Chances are you'll face two greenside bunker shots in your next round. Depending on the design and number of bunkers on the course, as well as the state of your golf swing, this figure can escalate in a hurry. But contrary to what you'd expect, low-handicappers aren't that much better at avoiding sand than higher-handicappers. Using data from the 156,000+ amateur rounds posted on my website, shotbyshot.com, I found that 0-handicappers face an average of 1.2 greenside bunker shots per 18 holes and 24-handicappers face only slightly more at 2.1. Sure, lower-handicappers are more skilled at targeting shots away from trouble, but they're also more daring in their shot selection to challenge it.
What's true for all golfers is this: Once we get in bunkers, we suck at getting out. Defining a mistake as missing the putting surface entirely--leaving the ball in the sand or skulling it over the green--and defining a good shot as leaving a putt within eight feet of the cup, I came up with the chart (see below). Notice that a 12-handicapper is just as likely to make a mistake as hit a good shot. And even a scratch golfer gaffes nearly one in 10 attempts.
The psychological effect of being scared of sand can creep into your entire round. The mere sight of bunkers can make you tense and your swing tentative. Even though the greenside-bunker shot is rarely practiced, take it from a man whose eyes grow bleary studying statistics: This is the shot that presents to all of us a big opportunity to avoid blowups. Learn to master the out.

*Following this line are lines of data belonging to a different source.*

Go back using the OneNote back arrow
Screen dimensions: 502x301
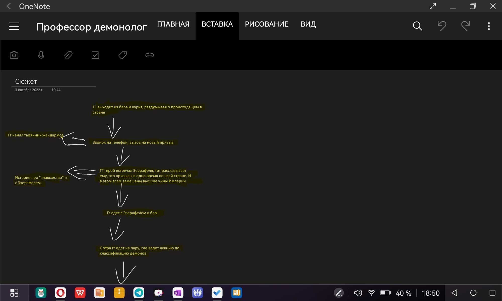(9, 6)
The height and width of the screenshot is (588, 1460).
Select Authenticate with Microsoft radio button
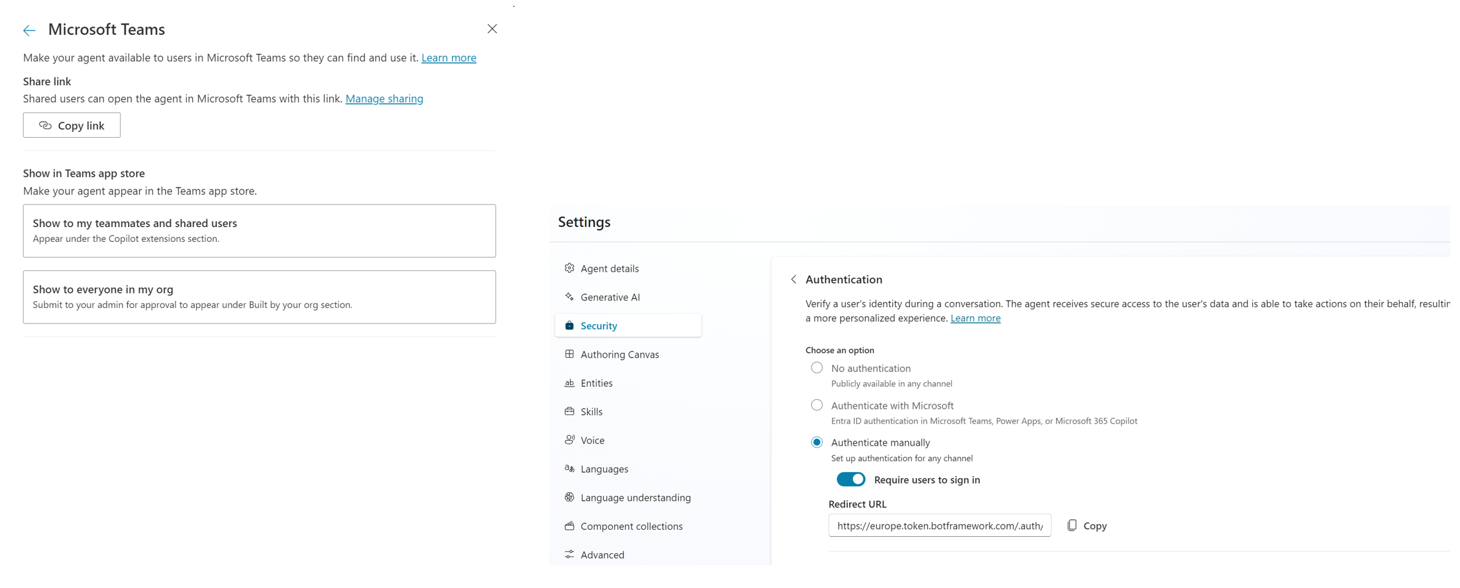tap(817, 406)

SANDERS, a Golf Digest Professional Advisor and statistician, operates the subscription-based game-analysis website shotbyshot.com, which is used in Golf Digest's Make Me Better program.
By Jason Birnbaum
You're probably wondering why I have a ball teed up in the sand (above) and I'm swinging a driver. No, I'm not cheating. This is to demonstrate the feeling you should have when you play a sand wedge from a greenside bunker.
The most common fault is a narrow, arms-only backswing. This causes a steep angle of attack where the wedge digs deeply, and the result is usually a chunk that stays in the bunker. By imagining you're holding a driver--not a wedge--you'll be inclined to make a wider, rounder swing using your core. Also, it will feel natural to address the ball with a wide stance and the ball just inside your front foot.
This simple thought of swinging a driver will help you generate a longer, flatter sweep through the sand, which will produce more consistent bunker shots.
FACILITY Alpine Country Club, Demarest, N.J.
BACKGROUND "My grandfather not only taught me to play golf, he bought me a video camera when I was 13. It had slow motion, which was a big deal, and I've been fascinated by how the swing works since."
BEST LESSON "Always maintain an even demeanor. If a student is shanking, obviously you don't want to be discouraging. If a student is striping it, you don't want to get too excited, either. This game is hard enough. You don't want a guy to feel he has regressed when he can't sustain his very best."